Lüge, lass dir schnell irgendwas einfallen, lüge, lüge … »Ich habe einen Kater.«

»Was für einen Kater?« Meine Mutter kniff die Augen zusammen.

»Einen großen.«

»Ich will ihn sehen«, sagte Mama. »Bring ihn runter.«

»Er streunt gern herum und ist eher wild. Wahrscheinlich versteckt er sich gerade. Deshalb werde ich ihn jetzt wahrscheinlich nicht finden.«

»Wie lange hast du ihn schon?«

»Ein paar Tage.« Je mehr ich log, desto mehr verstrickte ich mich im Lügennetz. Das Gehirn meiner Mutter war wie das eines Supercomputers. Ihr entging nichts.

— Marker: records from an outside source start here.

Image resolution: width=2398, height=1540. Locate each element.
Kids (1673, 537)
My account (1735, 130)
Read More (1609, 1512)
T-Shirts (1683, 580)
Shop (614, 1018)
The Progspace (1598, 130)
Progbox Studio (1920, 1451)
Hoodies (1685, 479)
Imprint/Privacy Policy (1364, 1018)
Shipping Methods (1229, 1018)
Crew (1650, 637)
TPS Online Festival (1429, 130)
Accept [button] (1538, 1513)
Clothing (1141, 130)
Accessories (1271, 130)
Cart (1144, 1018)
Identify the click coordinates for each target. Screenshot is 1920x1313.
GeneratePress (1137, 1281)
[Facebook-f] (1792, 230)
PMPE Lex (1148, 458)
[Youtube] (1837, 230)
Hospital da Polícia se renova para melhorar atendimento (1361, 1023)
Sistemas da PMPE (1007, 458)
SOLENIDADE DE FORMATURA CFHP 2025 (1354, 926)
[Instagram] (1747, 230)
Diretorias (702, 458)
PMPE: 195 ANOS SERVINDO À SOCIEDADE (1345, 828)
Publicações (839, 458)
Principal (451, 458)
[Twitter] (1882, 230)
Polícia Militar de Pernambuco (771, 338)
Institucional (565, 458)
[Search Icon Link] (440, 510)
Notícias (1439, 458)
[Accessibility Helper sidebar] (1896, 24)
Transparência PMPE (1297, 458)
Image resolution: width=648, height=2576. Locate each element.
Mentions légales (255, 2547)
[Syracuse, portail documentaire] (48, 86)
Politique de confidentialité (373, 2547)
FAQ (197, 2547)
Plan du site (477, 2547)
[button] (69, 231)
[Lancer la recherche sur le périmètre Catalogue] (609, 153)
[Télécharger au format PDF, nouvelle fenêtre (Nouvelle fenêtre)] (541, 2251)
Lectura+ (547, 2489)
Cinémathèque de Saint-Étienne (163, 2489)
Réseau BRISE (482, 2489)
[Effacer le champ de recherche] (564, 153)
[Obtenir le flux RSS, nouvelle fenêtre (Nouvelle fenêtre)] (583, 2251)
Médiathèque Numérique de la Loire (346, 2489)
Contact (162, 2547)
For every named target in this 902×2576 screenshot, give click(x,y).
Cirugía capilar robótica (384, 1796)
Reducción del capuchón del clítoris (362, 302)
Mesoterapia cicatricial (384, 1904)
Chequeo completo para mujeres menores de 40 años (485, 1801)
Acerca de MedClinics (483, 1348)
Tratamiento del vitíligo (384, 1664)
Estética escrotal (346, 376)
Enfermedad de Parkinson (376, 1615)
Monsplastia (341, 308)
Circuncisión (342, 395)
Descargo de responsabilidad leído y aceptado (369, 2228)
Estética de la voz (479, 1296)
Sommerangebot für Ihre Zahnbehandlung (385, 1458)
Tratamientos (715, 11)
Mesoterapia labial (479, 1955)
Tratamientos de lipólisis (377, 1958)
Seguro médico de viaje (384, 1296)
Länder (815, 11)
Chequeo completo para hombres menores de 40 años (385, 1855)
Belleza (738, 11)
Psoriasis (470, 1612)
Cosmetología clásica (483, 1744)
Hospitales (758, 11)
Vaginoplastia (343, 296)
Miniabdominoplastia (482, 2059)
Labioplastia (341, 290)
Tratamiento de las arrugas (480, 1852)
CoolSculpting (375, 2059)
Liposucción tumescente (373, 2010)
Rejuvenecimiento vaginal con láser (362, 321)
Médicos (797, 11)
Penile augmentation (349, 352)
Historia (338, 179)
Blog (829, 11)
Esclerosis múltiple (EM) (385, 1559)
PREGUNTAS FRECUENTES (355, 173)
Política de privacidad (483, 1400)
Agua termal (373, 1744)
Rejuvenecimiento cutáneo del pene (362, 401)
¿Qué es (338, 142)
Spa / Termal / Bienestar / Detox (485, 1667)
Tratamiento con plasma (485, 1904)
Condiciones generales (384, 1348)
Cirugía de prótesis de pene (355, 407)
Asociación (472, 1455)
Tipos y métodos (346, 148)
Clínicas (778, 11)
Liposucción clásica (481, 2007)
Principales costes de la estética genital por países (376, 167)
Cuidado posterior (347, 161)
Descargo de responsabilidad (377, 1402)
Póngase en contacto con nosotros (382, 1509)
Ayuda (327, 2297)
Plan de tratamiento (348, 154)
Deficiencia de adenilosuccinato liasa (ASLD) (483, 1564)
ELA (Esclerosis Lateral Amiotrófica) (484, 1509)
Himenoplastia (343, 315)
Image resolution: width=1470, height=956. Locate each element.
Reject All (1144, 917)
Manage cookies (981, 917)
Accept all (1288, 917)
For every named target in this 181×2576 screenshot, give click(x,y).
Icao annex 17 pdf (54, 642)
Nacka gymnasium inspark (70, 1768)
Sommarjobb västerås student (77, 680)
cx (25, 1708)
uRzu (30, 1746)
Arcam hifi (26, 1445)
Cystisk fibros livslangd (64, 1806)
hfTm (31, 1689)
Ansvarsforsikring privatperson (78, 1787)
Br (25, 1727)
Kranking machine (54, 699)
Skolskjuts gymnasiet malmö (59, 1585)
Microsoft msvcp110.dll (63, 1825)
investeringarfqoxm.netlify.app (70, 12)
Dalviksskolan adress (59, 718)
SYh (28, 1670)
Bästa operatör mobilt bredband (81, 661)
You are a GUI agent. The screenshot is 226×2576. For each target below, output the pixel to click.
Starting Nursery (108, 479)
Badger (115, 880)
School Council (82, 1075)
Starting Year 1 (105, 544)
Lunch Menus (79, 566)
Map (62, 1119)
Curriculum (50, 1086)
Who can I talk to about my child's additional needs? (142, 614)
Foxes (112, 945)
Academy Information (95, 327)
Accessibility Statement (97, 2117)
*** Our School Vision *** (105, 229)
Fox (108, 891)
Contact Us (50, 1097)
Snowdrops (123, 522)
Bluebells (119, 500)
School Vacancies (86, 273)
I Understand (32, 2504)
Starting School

Mama zeigte mit dem Teelöffel auf mich. »Ist er kastriert?«

Du meine Güte! »Noch nicht.«

»Du musst ihn kastrieren. Sonst wird er das ganze Haus markieren. Der Gestank ist grauenvoll. Und wenn er nicht gerade draußen herumtigert, werden rollige Kätzchen kommen und unter den Fenstern miauen.«

Ich wäre am liebster tot umgefallen. »Er ist ein netter Kater. So ist er nicht.«

»Das ist der Trieb, Dali. Ehe du dich versiehst, hast du hier ein Katzenbordell.«

»Mutter!«

Meine Mutter winkte mit dem Löffel und bereitete dann weiter den Kaffee zu.

Ich wandte mich Iluh zu. Ihr mitfühlender Blick besagte: Kenn ich auch, hab ich als brave Tochter alles schon durchgemacht.

»Was kann ich für dich tun?«, fragte ich.

Iluh faltete die Hände auf dem Schoß. »Meine Großmutter wird vermisst.«

»Eyang Ida?«

Iluh nickte.

Ich erinnerte mich an Ida Indrayani. Sie war eine nette Dame Ende sechzig mit einem freundlichen warmen Lächeln. Sie arbeitete immer noch als Friseurin. Die Familie brauchte das Geld eigentlich nicht, aber Eyang Ida – oder Großmutter Ida, wie sie gewöhnlich genannt wurde –, kam gern unter die Leute.